Susan Granger’s review of “Son of Rambow” (Paramount Vantage)

This subversively eccentric, low-budget British comedy recalls innocent days – long before YouTube – when kids made neighborhood movies just for the fun of it.
Somewhere in the English countryside in the early 1980s, 11 year-old Will Proudfoot (Bill Milner), the fatherless son of a gentle mother Mary (Jessica Stevenson), lives in a quiet, austere, restricted world, sketching scenes and drawing cartoons. He’s considered an outsider at school because his family is part of a strict Christian sect, the Plymouth Brethren, which forbids corrupting pleasures like newspapers, magazines, novels, music, dancing, motion pictures or television. But when troublemaking, also fatherless Lee Carter (Will Poulter) shows him a pirated copy of Sylvester Stallone’s “First Blood,” the first Rambo movie, and recruits him to help with a homemade action video to win a BBC film competition, Will’s imagination suddenly explodes. Despite their differences, the boys have a great time devising bizarre, often dangerous stunts and concocting home-made special effects, like Will’s flip-book animation. Meanwhile, a group of exchange students arrives from France and wreaks havoc in their village and, when their flamboyant, punk-Goth leader, Didier (Jules Sitruk), starts dominating the movie-within-a-movie, it precipitates a rift between Will and Lee which only friendship and a newfound concept of family can heal.

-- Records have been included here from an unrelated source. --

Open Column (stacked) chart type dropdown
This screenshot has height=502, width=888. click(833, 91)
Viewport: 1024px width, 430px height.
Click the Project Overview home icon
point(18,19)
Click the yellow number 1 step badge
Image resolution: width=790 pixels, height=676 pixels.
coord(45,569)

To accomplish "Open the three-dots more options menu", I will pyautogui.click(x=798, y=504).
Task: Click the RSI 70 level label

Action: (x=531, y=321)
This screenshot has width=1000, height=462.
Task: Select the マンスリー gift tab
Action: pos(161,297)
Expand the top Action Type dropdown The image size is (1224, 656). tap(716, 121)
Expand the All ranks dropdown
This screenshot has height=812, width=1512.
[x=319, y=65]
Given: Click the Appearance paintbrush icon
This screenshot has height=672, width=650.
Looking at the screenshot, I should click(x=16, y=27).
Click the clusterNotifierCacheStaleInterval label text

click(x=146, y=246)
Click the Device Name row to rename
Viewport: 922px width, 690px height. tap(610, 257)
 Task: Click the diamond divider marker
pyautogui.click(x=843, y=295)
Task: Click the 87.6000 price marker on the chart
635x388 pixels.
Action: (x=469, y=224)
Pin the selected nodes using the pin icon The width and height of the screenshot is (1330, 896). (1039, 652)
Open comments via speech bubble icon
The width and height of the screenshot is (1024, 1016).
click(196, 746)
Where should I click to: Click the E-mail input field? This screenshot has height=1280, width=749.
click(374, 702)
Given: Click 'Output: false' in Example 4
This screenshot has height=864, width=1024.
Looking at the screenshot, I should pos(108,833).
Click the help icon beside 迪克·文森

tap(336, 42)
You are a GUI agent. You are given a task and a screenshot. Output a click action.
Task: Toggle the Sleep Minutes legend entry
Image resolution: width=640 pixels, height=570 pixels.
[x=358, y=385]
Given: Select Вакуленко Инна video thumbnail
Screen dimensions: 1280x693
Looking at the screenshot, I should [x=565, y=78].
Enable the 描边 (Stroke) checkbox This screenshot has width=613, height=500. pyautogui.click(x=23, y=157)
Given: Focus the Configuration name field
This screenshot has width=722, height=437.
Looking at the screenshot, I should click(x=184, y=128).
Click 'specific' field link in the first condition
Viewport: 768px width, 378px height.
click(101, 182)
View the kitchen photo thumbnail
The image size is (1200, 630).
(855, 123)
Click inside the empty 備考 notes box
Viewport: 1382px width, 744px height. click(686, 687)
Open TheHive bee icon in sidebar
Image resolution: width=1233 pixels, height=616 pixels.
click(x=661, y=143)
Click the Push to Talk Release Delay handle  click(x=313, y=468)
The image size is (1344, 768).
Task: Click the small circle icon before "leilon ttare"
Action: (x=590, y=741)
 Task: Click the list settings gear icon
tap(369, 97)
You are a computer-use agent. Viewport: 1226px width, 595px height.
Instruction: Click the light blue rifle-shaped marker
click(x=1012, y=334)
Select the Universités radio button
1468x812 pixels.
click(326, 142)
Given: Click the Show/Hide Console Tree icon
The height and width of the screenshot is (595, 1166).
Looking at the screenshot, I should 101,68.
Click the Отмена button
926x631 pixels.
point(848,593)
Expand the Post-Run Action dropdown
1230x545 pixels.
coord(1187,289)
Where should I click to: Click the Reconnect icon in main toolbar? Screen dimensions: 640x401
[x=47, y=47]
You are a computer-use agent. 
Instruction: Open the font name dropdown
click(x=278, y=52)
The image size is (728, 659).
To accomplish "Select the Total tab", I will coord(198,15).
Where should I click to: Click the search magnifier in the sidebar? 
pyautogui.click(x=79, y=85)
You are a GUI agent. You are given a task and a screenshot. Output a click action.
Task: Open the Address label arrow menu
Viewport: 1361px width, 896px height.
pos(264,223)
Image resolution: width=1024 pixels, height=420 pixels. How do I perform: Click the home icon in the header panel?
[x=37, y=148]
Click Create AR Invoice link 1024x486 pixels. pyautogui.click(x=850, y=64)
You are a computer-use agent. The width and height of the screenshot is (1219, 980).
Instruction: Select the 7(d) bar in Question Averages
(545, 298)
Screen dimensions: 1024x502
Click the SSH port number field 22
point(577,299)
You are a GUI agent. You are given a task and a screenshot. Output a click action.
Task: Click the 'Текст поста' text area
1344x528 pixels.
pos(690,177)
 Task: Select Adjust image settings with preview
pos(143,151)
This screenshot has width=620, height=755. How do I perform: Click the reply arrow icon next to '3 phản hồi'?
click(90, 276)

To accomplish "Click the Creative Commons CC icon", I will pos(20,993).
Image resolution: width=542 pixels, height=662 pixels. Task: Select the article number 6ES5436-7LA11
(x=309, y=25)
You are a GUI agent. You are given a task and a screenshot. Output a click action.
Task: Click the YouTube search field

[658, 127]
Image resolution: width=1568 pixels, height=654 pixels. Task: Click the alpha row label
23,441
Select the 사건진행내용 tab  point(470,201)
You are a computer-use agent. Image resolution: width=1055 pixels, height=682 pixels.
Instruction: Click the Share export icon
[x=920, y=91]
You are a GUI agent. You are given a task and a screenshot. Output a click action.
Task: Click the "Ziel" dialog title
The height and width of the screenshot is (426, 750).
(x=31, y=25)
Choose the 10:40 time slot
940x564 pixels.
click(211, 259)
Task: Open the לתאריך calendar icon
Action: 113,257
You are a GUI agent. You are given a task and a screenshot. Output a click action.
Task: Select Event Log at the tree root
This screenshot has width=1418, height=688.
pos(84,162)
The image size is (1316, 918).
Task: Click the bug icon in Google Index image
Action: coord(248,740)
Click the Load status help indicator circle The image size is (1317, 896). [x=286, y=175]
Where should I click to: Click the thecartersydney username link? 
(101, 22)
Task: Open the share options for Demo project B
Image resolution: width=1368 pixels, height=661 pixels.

Best known for their music videos for Radiohead, Beck and Vampire Weekend, director/writer Grant Jennings and producer Nick Goldsmith obviously drew on their own childhood memories, and their overlong rambling is saved from shambles by the guileless performances by the child actors and the final few minutes which are truly touching. On the Granger Movie Gauge of 1 to 10, “Son of Rambow” is a whimsical, coming-of-age 6. It’s poignant but lacks the punch that fully fleshed-out characters and a more cohesive story could deliver.